In August, the New York Public Services Commission approved its new Clean Energy Standard (CES). The goal of CES, which goes into effect in 2017, is to have 50% of New York State’s electricity provided by renewable-energy sources by 2030. Unfortunately for New Yorkers, renewable-energy mandates such as CES force expensive, heavily subsidized electricity on ratepayers and taxpayers while providing few, if any, net environmental benefits.
Democratic Gov. Andrew Cuomo, however, doesn’t see it that way. He has called CES a “bold action to become a national leader in the clean energy economy,” and he says CES “shows you can generate the power necessary for supporting the modern economy while combating climate change.”

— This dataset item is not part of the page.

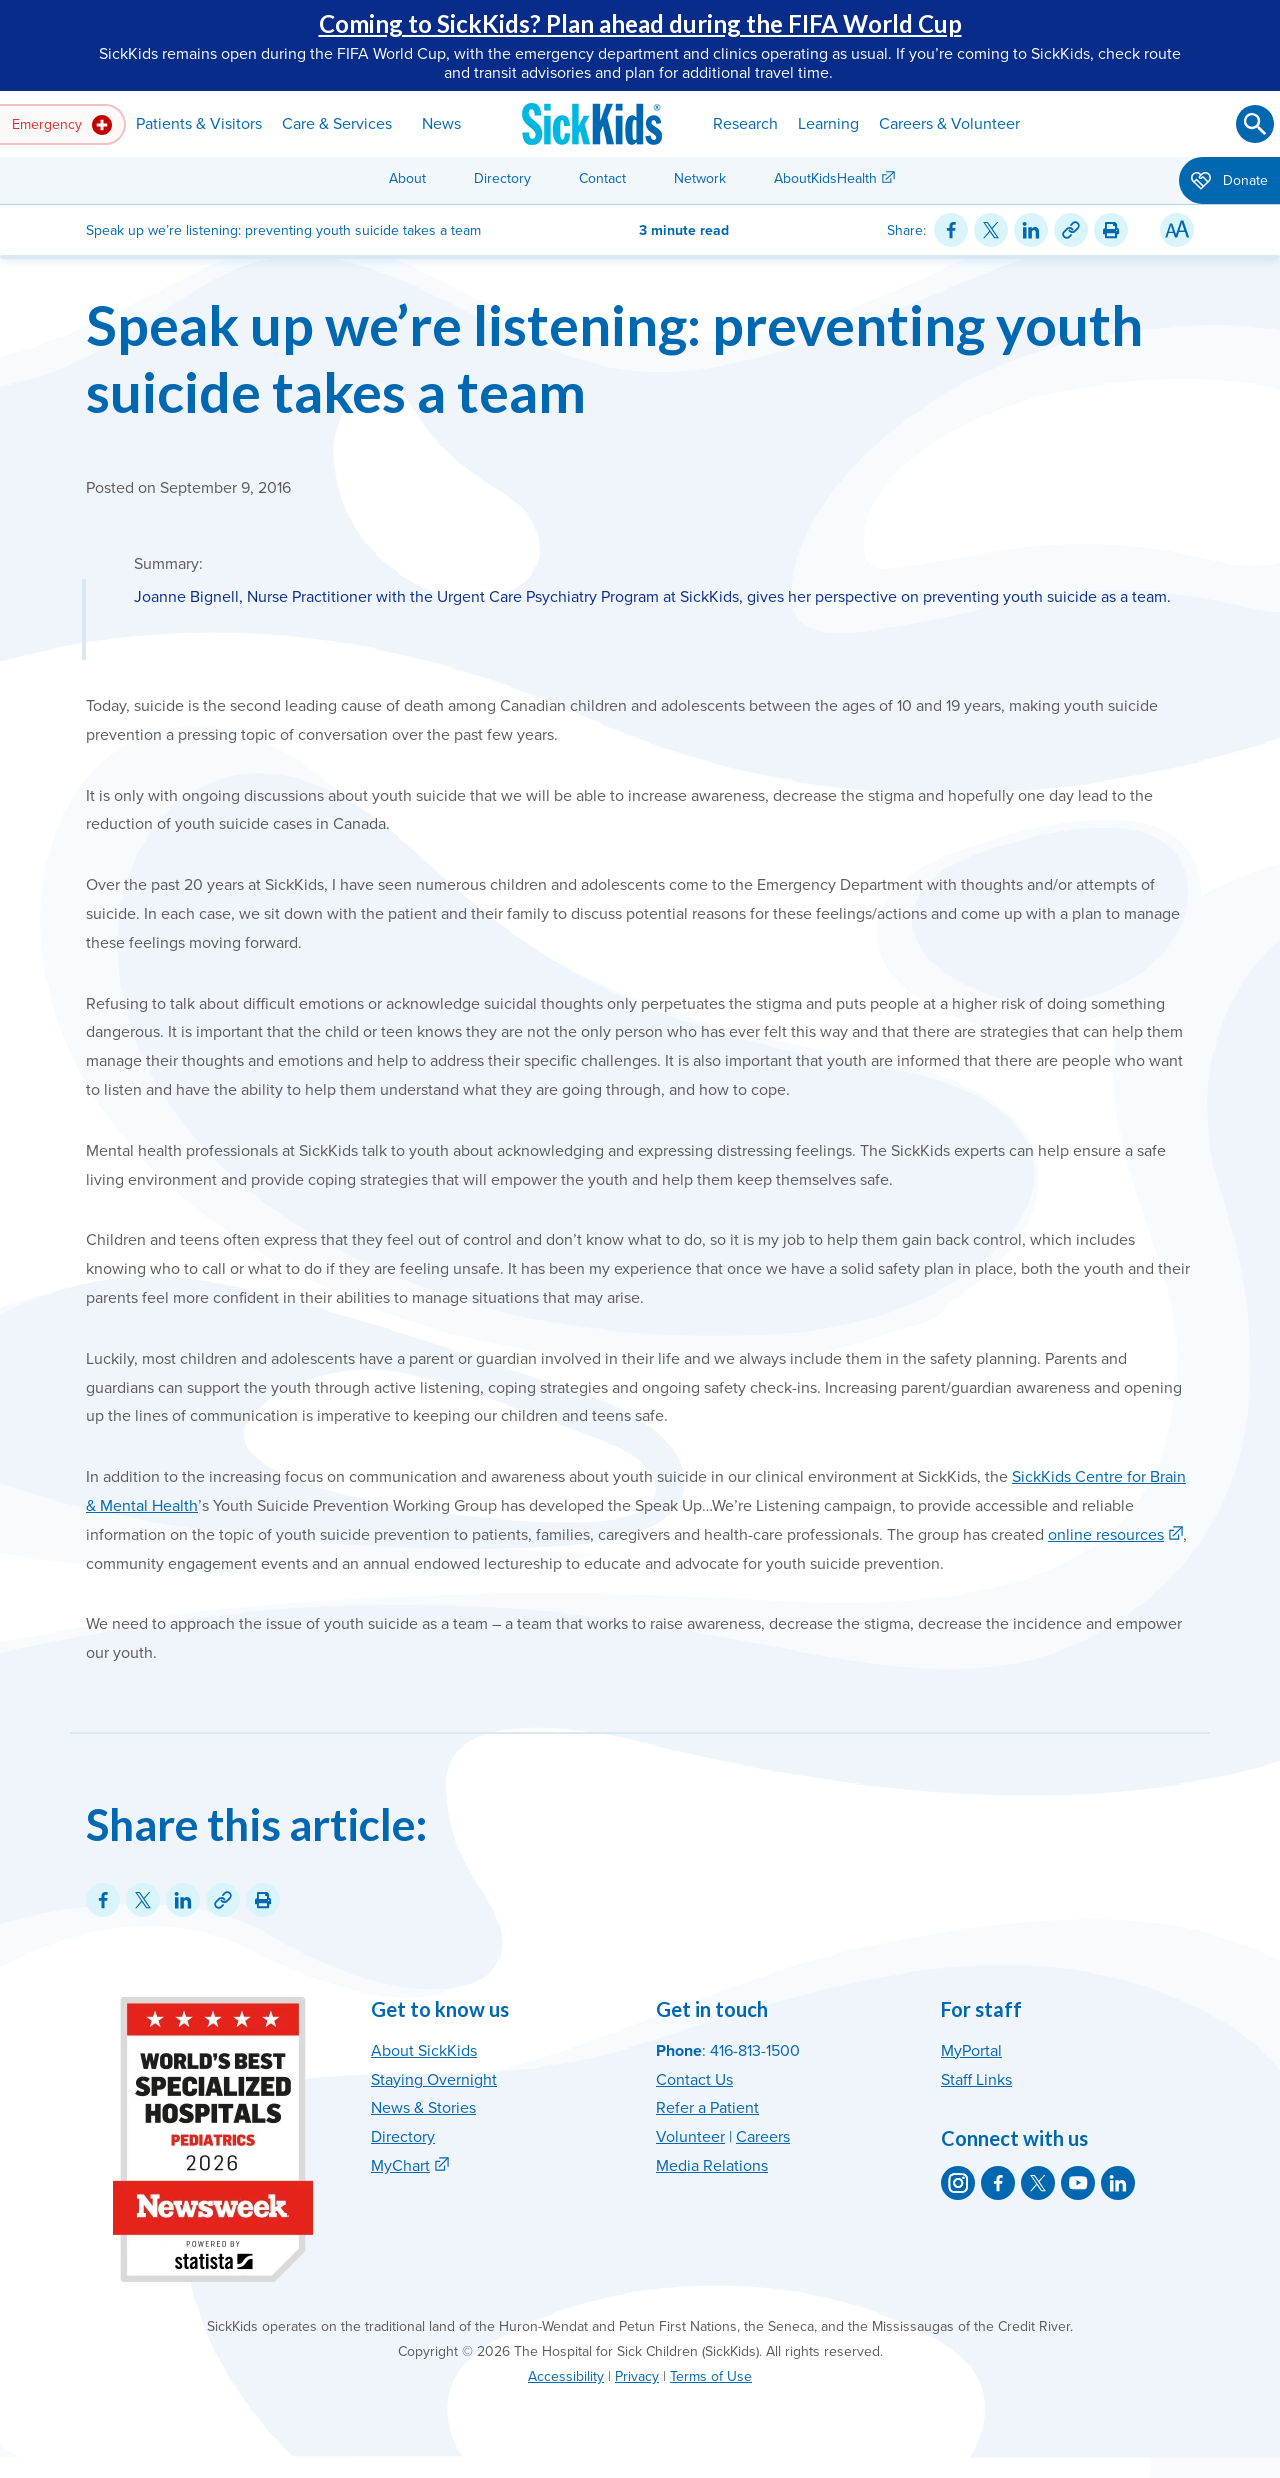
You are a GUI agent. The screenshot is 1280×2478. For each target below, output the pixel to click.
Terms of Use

This final point is debatable, but even assuming it were true, it doesn’t necessarily make CES a good idea. The Empire Center recently released a study of CES in which Empire Center researchers say the mandate will cost state ratepayers roughly $3.4 billion over the next five years and amounts to nothing more than a “massive unlegislated tax increase, imposed through utility charges.”
CES’ environmental impact will be minimal. New York expects a fully operational CES to reduce carbon-dioxide emissions by 23.6 million metric tons in 2030. This number is “seemingly impressive,” but it “equates to less than 0.3% of CO2 emissions in China alone as of 2014,” wrote the researchers.
Getting New York to the 50% renewables mark within the next 13 years will require a colossal investment in wind- and solar-energy sources. Wind-energy sources would need to triple, requiring roughly 2,090 additional turbines, according to the Empire Center’s estimate. The amount of land that would be required to accomplish this is estimated between 196 square miles and 922 square miles. To demonstrate how much land these turbines would cover, only 23 of New York’s 62 counties are larger than 922 square miles.
An additional 152 expensive turbines would also have to be built offshore — either in the Atlantic Ocean or Lake Ontario. The country’s first offshore wind farm, located off the coast of Rhode Island’s beautiful Block Island, is still being built, and before it construction could even start, it had to successfully parry Stakhanovite levels of NIMBYism, which is de rigueur for these types of projects. (“Why, yes, I love wind power! No more fossil fuels! Wind power for all! Huzzah! Wait … what? You want to put them where? Right over there? You’re joking, right? You’re not joking? But, but … my view! The greater good? To hell with you and your greater good, sir! Spark up my internal combustion engine!”)
Cost of construction for just five turbines will be $300 million, and that would only provide power for 17,000 homes, meaning the wind farm will cost roughly $17,600 per home powered.
Wind power alone, however, wouldn’t be enough. Solar capacity in New York State, a place so notoriously sunny it makes the French Riviera look like the South Pole, would also have to grow by 19,900% (not a typo) beyond existing capacity. This would require an additional 38 square miles of solar farms, which is twice the size of Manhattan Island.
The final part of the CES plan is to subsidize New York’s unprofitable nuclear power plants to keep them open and online. These plants are required under the CES plan to back up the large increase in renewable energy, because the land-based turbines and solar panels are only intermittently operational.
The New York Independent System Operator, a nonprofit agency that auctions New York State’s energy supply, estimates the turbines and solar panels will only be operational 14% and 45% of the time, respectively, during periods of peak demand.
The wind and solar power sources forced on consumers by renewable power mandates such as the CES are extremely expensive and are an especially bad deal for low-income families, who spend a larger percentage of their net income on energy costs.
A 2014 study by the Brookings Institution found wind power on average is twice as expensive as the conventional power it replaces, while solar power is three times as expensive as conventional power. These higher costs impose real burdens on electricity consumers: Retail electricity prices in states with renewable power mandates are rising twice as fast as the national average.
The repeal of renewable power mandates would lower electricity prices, thereby raising living standards, stimulating long-term economic growth and creating a substantial increase in net jobs.
Living standards increase because lower-cost electricity frees up money for consumers to purchase additional goods and services, which improve people’s lives. Economic growth and net job numbers would also increase, because the newly available money spent on goods and services would spur job growth throughout the economy.
While it has received the imprimatur of Cuomo and the regulatory mandarins in Albany, the CES remains no more of a feasible plan to power New York than having the legendary Gothamite Pizza Rat and millions of his kin turn wheels all day long. New York is already home to the fourth-highest electricity prices in the continental United States, sitting behind three other states with renewable mandates. All CES will do is drive these high prices even higher.
William F. Buckley Jr. was fond of saying, and I’m even fonder of repeating, that as ideology approaches reality, the costs become prohibitive. This is certainly true of the CES. Cuomo and friends may have gotten the old-time religion, but it is the everyday New Yorker who will do the repenting.